§ Exercise goal
Please copy the lines below verbatim, from the line containing "The image size" through the final line of the records, both included.

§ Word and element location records
|---|

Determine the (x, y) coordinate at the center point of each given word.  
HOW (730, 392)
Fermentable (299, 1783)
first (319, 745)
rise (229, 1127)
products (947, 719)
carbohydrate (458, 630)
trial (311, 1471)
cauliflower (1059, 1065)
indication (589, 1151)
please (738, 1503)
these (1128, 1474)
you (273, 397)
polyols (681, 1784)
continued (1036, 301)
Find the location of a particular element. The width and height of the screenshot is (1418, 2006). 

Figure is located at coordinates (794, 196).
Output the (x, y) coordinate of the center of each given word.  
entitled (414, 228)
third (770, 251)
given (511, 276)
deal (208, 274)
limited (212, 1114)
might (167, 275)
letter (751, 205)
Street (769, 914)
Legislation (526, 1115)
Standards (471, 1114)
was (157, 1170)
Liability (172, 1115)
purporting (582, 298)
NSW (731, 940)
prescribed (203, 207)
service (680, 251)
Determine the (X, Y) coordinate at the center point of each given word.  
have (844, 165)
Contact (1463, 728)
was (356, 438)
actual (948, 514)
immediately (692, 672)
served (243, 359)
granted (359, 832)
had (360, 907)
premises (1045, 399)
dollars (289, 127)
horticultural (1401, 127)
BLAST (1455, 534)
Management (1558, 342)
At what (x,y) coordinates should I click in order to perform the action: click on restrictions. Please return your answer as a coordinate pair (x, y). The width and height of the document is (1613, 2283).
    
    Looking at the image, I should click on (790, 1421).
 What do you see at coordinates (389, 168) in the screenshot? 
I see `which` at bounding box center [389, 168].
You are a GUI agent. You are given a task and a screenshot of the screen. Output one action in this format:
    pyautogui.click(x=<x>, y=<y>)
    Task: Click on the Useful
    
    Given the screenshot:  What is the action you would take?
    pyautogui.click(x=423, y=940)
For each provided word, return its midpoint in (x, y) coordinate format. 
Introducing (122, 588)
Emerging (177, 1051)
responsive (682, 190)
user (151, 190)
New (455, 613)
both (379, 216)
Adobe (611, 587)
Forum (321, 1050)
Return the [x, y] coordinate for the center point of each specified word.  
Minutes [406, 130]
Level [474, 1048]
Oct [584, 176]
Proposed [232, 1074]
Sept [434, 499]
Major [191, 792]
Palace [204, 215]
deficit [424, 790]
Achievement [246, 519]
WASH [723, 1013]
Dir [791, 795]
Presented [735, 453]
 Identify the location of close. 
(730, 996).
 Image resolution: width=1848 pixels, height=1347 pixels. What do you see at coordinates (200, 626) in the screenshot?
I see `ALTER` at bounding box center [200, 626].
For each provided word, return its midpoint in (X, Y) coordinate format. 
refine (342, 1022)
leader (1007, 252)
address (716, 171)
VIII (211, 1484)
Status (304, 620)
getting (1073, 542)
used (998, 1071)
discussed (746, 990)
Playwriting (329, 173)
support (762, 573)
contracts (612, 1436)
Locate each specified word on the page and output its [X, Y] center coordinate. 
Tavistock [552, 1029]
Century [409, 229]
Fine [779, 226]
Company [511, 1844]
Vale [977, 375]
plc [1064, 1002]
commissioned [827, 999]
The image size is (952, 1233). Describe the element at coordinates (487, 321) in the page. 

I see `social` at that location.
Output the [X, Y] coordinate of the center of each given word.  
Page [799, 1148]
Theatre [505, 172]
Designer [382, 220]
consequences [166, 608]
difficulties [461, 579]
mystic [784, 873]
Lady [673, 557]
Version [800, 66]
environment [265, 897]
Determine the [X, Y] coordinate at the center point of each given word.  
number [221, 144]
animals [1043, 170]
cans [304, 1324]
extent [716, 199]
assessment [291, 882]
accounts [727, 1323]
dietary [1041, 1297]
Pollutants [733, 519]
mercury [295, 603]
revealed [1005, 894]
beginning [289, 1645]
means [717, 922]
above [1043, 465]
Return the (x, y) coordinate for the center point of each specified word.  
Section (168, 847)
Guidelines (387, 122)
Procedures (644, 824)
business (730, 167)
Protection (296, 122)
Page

|---|

§ Written solution
The image size is (952, 1233). Describe the element at coordinates (487, 321) in the page. 

I see `social` at that location.
Output the [X, Y] coordinate of the center of each given word.  
Page [799, 1148]
Theatre [505, 172]
Designer [382, 220]
consequences [166, 608]
difficulties [461, 579]
mystic [784, 873]
Lady [673, 557]
Version [800, 66]
environment [265, 897]
Determine the [X, Y] coordinate at the center point of each given word.  
number [221, 144]
animals [1043, 170]
cans [304, 1324]
extent [716, 199]
assessment [291, 882]
accounts [727, 1323]
dietary [1041, 1297]
Pollutants [733, 519]
mercury [295, 603]
revealed [1005, 894]
beginning [289, 1645]
means [717, 922]
above [1043, 465]
Return the (x, y) coordinate for the center point of each specified word.  
Section (168, 847)
Guidelines (387, 122)
Procedures (644, 824)
business (730, 167)
Protection (296, 122)
Page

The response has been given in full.